Installing DSpace on Debian 5

Lathe operator machining parts for transport planes (LOC)

This post is very similar to my recent post covering installation on CentOS but some of the processes are slightly different for the Debian flavour of Linux. This post should cover everything Debian users need to get up and running with DSpace, although it does not cover configuration of the Handle server.  This is described adequately by the official documentation.

Like the article above, this post is heavily indebted to Clive Gould’s description of the process using DSpace 1.5.2 and CentOS 5.3 though I’ve altered and expanded on a number of elements.

Prerequisites

DSpace has the following software prerequisites for all platforms:

  • Java JDK v5 or later
  • Apache Maven 2.0.8 or later
  • Apache Ant 1.7 or later
  • PostgreSQL database (Oracle is also an option)
  • Jakarta Tomcat (other servlet engines are also an option)
  • Perl 5

Installing on Debian 5

Normally we would assume that you have disabled the root login and created a separate user with sudo permission. However, this is not the standard approach on CentOS machines and complicates the installation process. Therefore the following instructions should be carried out as the root user unless stated. We recommend disabling the root account following the installation.

Installing Prerequisites

System update

First, ensure that the system is up to date:

apt-get update
apt-get dist-upgrade

Note, if you are using the unofficial maintainer’s archive you may need to add their public key using the package in their repository:

apt-get install dmo-archive-keyring

Similarly if you are using the debian multimedia archive you may need to install their key. Download the package from the Debian Multimedia site and run the following command as root:

dpkg -i debian-multimedia-keyring_2008.10.16_all.deb

Create user

DSpace and Tomcat will need to run as the same user so create that user now:

useradd –m dspace
passwd dspace

Apache

Install the apache web server using the standard packages:

aptitude install apache2 apache2.2-common apache2-mpm-prefork apache2-utils libexpat1 ssl-cert

Java SDK

The java SDK needs to be installed using the linux installer downloaded from the Oracle Java site, not the debian package. Download the latest version – jdk-6u22-linux-i586.bin at the time of writing.

To install java we will use two additional packages, fakeroot and java-package.

apt-get install fakeroot java-package

I had to run the above command with --fix-missing to get it to complete. Next run this command as a non-root user:

fakeroot make-jpkg jdk-6u22-linux-i586.bin

If this fails with the error “No matching plugin was found” then you may need to edit one of the configuration files so that java-package recognises that this is a valid java version. If so edit (as root) the file /usr/share/java-package/sun-j2sdk.sh and add the following to the relevant section, which should be obvious. This assumes the version shown above:

	"jdk-6u22-linux-i586.bin") # SUPPORTED
		j2se_version=1.6.0+update${archive_name:6:1}${revision}
		j2se_expected_min_size=130
		found=true
		;;

And re-run the fakeroot command given above.

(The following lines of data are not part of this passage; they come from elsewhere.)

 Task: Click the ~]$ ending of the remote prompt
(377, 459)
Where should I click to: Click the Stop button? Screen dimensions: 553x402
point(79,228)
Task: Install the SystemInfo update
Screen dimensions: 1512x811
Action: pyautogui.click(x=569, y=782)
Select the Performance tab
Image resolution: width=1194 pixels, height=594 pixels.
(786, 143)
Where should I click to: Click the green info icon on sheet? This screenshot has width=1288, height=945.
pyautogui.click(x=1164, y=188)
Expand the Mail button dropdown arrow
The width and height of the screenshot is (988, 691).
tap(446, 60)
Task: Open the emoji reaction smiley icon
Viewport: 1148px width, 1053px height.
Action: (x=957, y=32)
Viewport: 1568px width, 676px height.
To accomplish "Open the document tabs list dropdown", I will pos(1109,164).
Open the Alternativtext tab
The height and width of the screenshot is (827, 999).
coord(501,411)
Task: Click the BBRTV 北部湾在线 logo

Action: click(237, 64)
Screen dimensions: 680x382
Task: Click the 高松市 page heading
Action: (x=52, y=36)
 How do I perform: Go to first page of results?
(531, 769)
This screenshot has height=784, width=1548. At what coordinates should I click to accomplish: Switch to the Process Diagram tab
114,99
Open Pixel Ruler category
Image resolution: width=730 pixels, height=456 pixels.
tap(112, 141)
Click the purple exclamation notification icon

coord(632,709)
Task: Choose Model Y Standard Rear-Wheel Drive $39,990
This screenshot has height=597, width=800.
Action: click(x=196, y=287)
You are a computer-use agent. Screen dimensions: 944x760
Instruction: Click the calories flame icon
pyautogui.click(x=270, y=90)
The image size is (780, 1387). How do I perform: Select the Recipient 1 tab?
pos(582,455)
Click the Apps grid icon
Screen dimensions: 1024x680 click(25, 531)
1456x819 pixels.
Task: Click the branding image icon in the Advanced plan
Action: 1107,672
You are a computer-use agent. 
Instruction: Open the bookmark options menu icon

You should now be able to install the package as root:

dpkg -i sun-j2sdk1.6_1.6.0+update2_i386.deb

PostgreSQL, Ant and Maven

These three prerequisites can be installed from the standard debian packages.

apt-get install postgresql ant maven2

Configure Maven

You will need to create an environment variable for the location of Maven. Add the following lines to /etc/profile to set the Maven home directory environment variable and add Maven binaries to the system path:

export M2_HOME=/usr/share/maven2
export PATH=${PATH}:${M2_HOME}/bin

Log out and back in so that the profile changes are picked up and test the installation by confirming the Maven version:

mvn –version

HTTP Proxy

If you need to run maven through a HTTP proxy you will need to configure this in the central settings.xml file. This should live under the Maven installation directory:

cd $M2_HOME/conf/

Uncomment the proxies section and add your details as illustrated in the highlighted section below:

<settings xmlns="http://maven.apache.org/POM/4.0.0"
xmlns:xsi="http://www.w3.org/2001/XMLSchema-instance"
xsi:schemaLocation="http://maven.apache.org/POM/4.0.0
http://maven.apache.org/xsd/settings-1.0.0.xsd">
  <proxies>
    <proxy>
      <active>true</active>
      <protocol>http</protocol>
      <host>your.proxy.com</host>
      <port>8080</port
      <username>proxyuser</username>
      <password>somepassword</password>
      <nonProxyHosts>localhost</nonProxyHosts>
    </proxy>
  </proxies>
</settings>

The username and password settings are only required if your proxy server requires authentication.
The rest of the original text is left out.